> **Текст**:

Я сказал: современные интеллектуалы проповедуют, что государство должно быть сильным и безразличным к справедливости; и в самом деле, они придали этому утверждению характер проповеди, морального поучения. Тут их оригинальность невозможно переоценить. Когда Макиавелли советует государю известного рода действия, он не считает эти действия ни моральными, ни прекрасными; мораль для него – по-прежнему то же, что и для всех, ибо он не без печали удостоверяет, что ее трудно совместить с политикой. Государь, говорит он, «должен быть всегда готов обернуться в любую сторону... не отклоняться от добра, если это возможно, но уметь вступить на путь зла, если это необходимо»*. Отсюда ясно, что, по мнению Макиавелли, зло остается злом, даже если служит политике. Современные же реалисты – это моралисты реализма; для них действие, умножающее силу государства, уже по одной этой причине приобретает, при всех обстоятельствах, моральный характер; зло, которое служит политике, перестает быть злом и становится благом. Эта позиция очевидна у Гегеля, у пангерманистов, у Барреса и в неменьшей степени у таких реалистов, как Ш. Моррас и его приверженцы, несмотря на их неоднократные заявления, что они не исповедуют морали. Может быть, они не исповедуют морали (во всяком случае, в открытой форме) в том, что касается частной жизни, но определенно исповедуют ее в политической области, если называть моралью все, что устанавливает шкалу блага и зла; для них, как и для Гегеля, в сфере политики практическое есть моральное, а то, что все называют моральным, если оно мешает практическому, есть аморальное. Таков истинный – вполне моралистический – смысл известной кампании, развернутой в целях пропаганды ложного патриотизма. Пожалуй, можно даже сказать, что для Ш. Морраса практическое есть божественное и что его «атеизм» состоит не столько в отрицании, сколько в перемещении Бога – перенесении его в человека и в политическую жизнь; полагаю, я верно охарактеризовал начинание Морраса как обожествление политического [229] . Это смещение морали – несомненно, самое важное дело современных интеллектуалов, оно должно более всего привлечь внимание историка. Понятно, какой поворот происходит в истории человечества, когда говорящие от имени рефлексивной мысли учат людей, что их политический эгоизм божествен и все, что ведет к его ослаблению, является упадочническим. Следствия этого учения мы видели на примере Германии в 1914 году [230] .

> **Задание 1**: Согласуются ли с текстом о Макиавелли и современных интеллектуалах три утверждения? (a) По Макиавелли, зло, служащее политике, перестает быть злом. (b) Моррас и его приверженцы неоднократно заявляли, что не исповедуют морали. (c) Следствия этого учения автор видел на примере Франции в 1914 году. На каждое ответьте «да» или «нет» и дословно приведите решающие слова текста.
> **Задание 2**: Допишите продолжение текста о Макиавелли и современных интеллектуалах, начав сразу после его последней фразы.

> **Выдержки из данных**:
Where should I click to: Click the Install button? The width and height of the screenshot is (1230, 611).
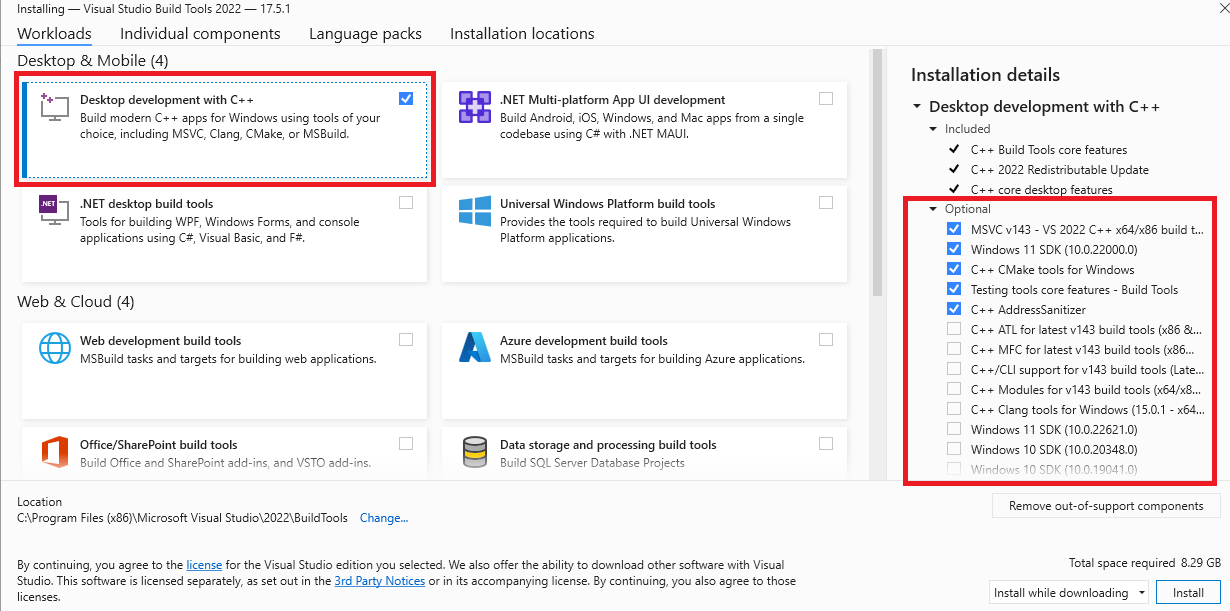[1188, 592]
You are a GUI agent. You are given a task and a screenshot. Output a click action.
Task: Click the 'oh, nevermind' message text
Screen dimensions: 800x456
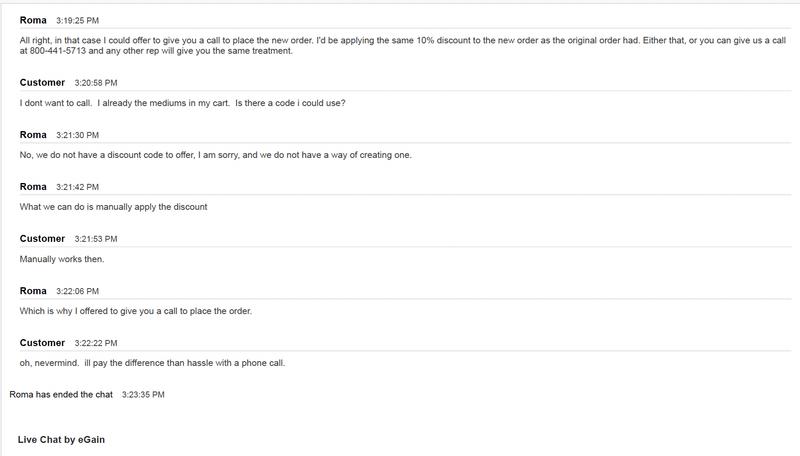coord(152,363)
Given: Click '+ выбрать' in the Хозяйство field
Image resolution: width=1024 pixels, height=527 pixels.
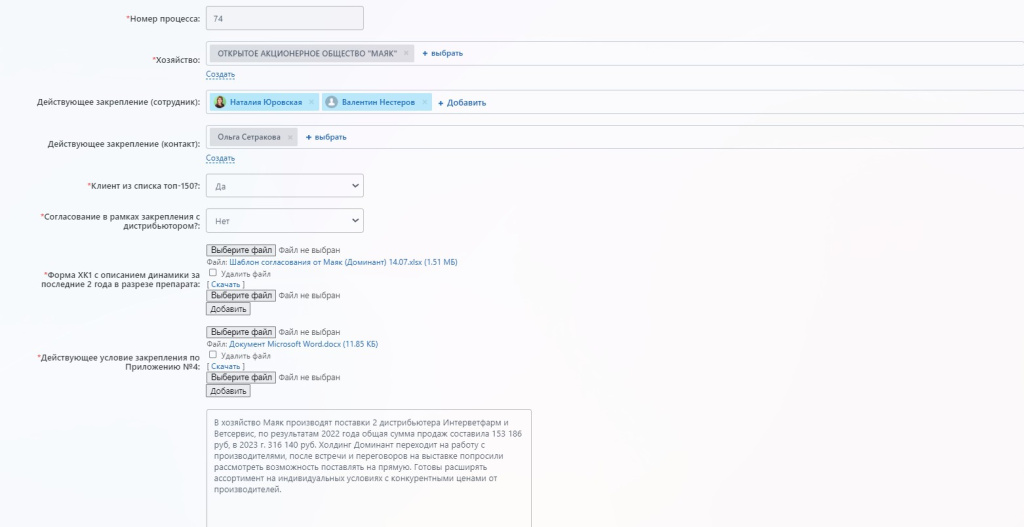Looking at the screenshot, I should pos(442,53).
...
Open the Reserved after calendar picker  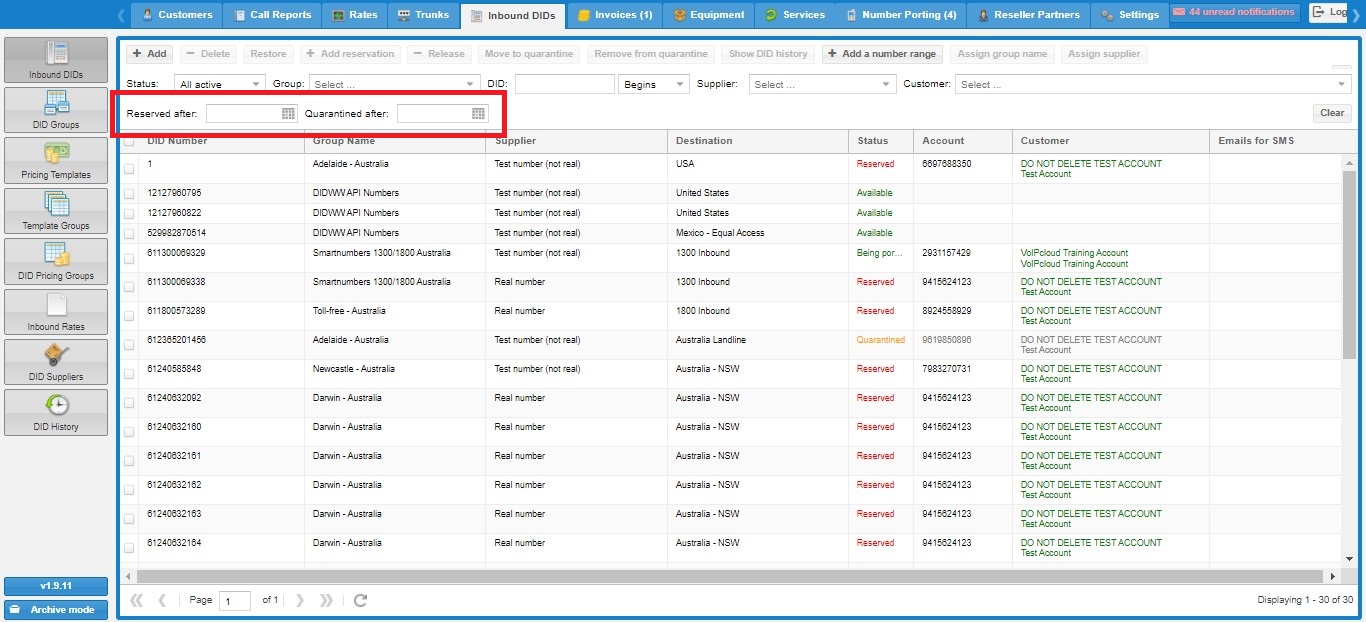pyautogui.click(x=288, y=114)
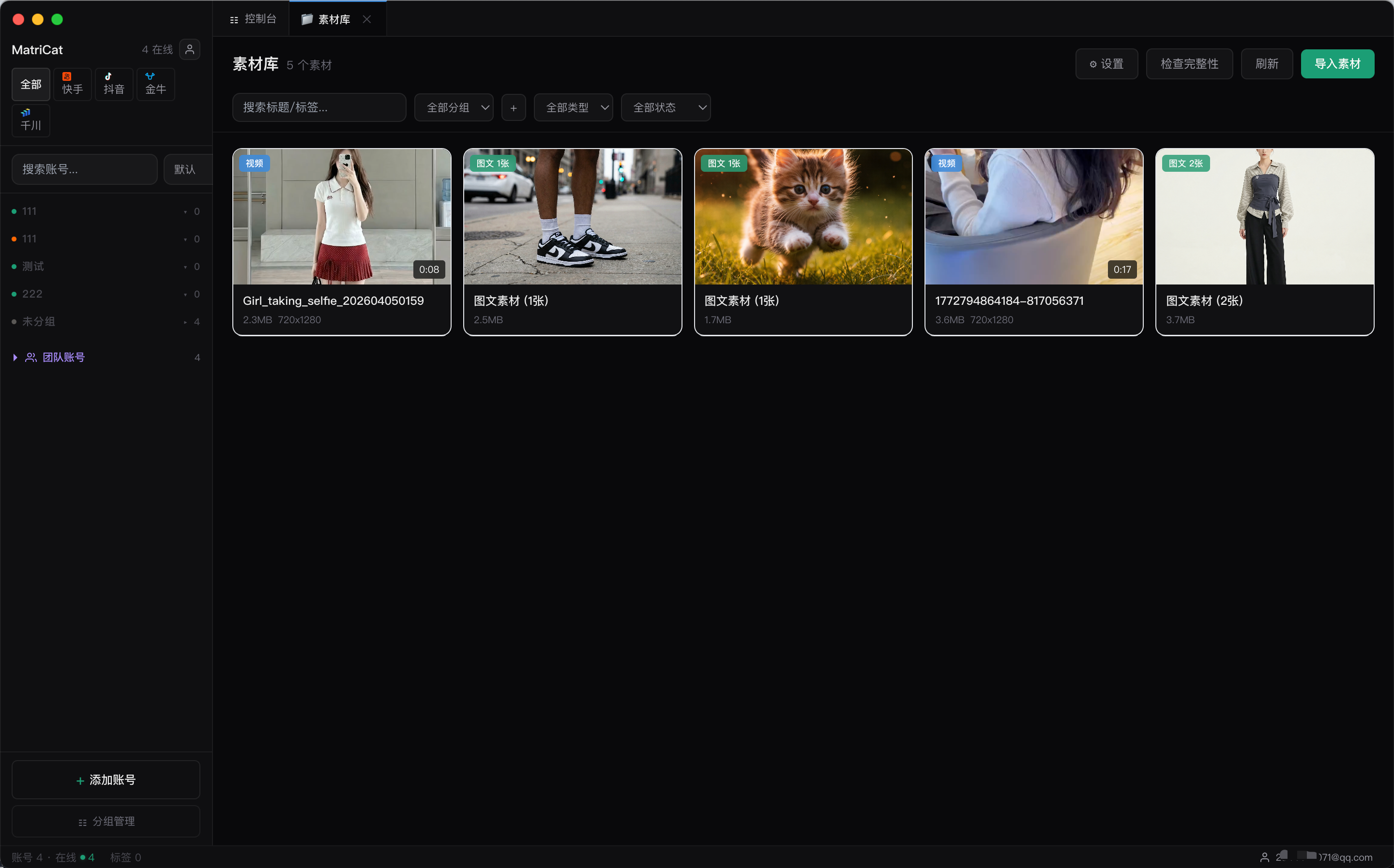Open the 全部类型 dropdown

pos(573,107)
---
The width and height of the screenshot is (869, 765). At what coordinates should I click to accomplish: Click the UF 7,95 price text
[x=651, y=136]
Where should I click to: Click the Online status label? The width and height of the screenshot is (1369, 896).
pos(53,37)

> **Ответ 1**:
(a) Нет: «по мнению Макиавелли, зло остается злом, даже если служит политике».
(b) Да: «несмотря на их неоднократные заявления, что они не исповедуют морали».
(c) Нет: «Следствия этого учения мы видели на примере Германии в 1914 году».

> **Ответ 2**:
229
Это прекрасно поняли стражи духовного, которые осудили его, чем бы они ни руководствовались. Точнее говоря, Моррас в своем творчестве делает страсть человека к основанию (или укреплению) государства предметом религиозного поклонения, земное превращает в трансцендентное. В таком смещении трансцендентного – секрет большого влияния Морраса на современников. Ведь современники, особенно в нерелигиозной Франции, только и ждали подобной доктрины – судя по шумному успеху этого писателя. Его почитатели словно кричали: «Наконец-то нас избавили от Бога; наконец-то нам позволяют поклоняться себе самим и, в нашем стремлении стать великими, не быть добрыми; нам указывают идеал в реальности; на земле, а не в небесах». В этом смысле творчество Морраса равнозначно творчеству Ницше («будьте верны земле»), с той лишь разницей, что немецкий мыслитель обожествляет в человеке анархические страсти, а французский – страсти организующие. Оно равнозначно также творчеству Бергсона и Джемса, поскольку утверждает ту же мысль: реальное есть единственный идеал. Такое обмирщение божественного можно соотнести и с творчеством Лютера.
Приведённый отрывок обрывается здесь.